Screening began in January in other airports around the world, but in the UK, it was simply ruled out as being ineffective. Public Health England said: "airports have been provided with leaflets and posters." This is like applying a sticking plaster to a gaping wound.

What is the point of telling people to stay at home, if people are still flying around the world carrying the virus with them, and spreading it about? Air travel should have been curtailed long ago.

Andy said...


Total cock up!

Tony Greenstein said...

Excellent

Les May said...

I’m still not going to get excited about all this. We are not dealing with a heroic ‘freedom fighter’ here. This is a story about someone who behaved unwisely and in a way that had the potential to bring harm to other people. The fact that the police et al messed up the prosecution does not change this. In a liberal democracy we should determine our course of action not by whether it is legal, but whether it is sensible and reasonable. I hold the robust view about freedom of expression; that liberty is having the right to tell people what they do not want to hear. But I would find it difficult to find any defence for someone who shouted ‘Fire’ in a crowded cinema.

Derek Pattison said...

Ms Dinou posed no risk to anybody at Newcastle train station. She was charged under Schedule 21 of the Coronavirus Act 2020, which is intended to force people to self-isolate or be tested for coronavirus if they're suspected to have the virus and are endangering the public by being out of the house.

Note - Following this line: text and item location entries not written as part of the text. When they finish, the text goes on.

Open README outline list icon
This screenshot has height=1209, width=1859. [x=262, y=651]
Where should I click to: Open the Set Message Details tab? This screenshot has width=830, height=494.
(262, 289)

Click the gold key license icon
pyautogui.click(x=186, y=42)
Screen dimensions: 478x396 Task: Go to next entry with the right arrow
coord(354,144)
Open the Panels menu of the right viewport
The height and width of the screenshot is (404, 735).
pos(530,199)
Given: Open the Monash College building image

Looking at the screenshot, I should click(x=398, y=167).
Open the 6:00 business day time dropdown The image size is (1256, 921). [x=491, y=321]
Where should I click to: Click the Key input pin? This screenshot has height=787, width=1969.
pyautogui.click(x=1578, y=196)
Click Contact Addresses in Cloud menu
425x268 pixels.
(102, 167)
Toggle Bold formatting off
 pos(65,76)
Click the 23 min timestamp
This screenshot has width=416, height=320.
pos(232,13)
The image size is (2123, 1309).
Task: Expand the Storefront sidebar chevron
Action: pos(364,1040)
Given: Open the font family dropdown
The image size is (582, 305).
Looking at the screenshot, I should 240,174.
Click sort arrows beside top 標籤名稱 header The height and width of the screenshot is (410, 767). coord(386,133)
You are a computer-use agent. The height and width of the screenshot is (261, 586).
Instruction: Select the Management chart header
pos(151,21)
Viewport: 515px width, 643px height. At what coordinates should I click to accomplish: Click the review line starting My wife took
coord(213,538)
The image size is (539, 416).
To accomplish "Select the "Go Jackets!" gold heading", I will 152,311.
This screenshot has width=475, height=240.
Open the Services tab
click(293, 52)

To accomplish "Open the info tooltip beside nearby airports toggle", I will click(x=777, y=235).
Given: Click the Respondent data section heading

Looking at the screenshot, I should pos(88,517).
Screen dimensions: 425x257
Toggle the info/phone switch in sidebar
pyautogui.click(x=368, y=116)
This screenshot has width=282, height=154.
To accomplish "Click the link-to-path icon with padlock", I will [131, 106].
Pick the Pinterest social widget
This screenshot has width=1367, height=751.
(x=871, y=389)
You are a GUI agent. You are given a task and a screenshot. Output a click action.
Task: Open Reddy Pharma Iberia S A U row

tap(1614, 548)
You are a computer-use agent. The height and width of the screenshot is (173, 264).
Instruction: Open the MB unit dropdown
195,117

But the police admitted that they didn't believe she was ill at the time of her arrest, nor did they ask her to self-isolate, or to be screened, which this particular law requires and therefore, they had no right to arrest her under this act.

It's rather obvious that Mr May seems to think lightly of legality and the rule of law, preferring that our actions be dictated by what he thinks is 'sensible' and 'reasonable'. That's exactly what some police officers think, that the law is an encumbrance. This kind of thinking could lead us down a slippery slope. I'm just glad I haven't got Les May on my defence team.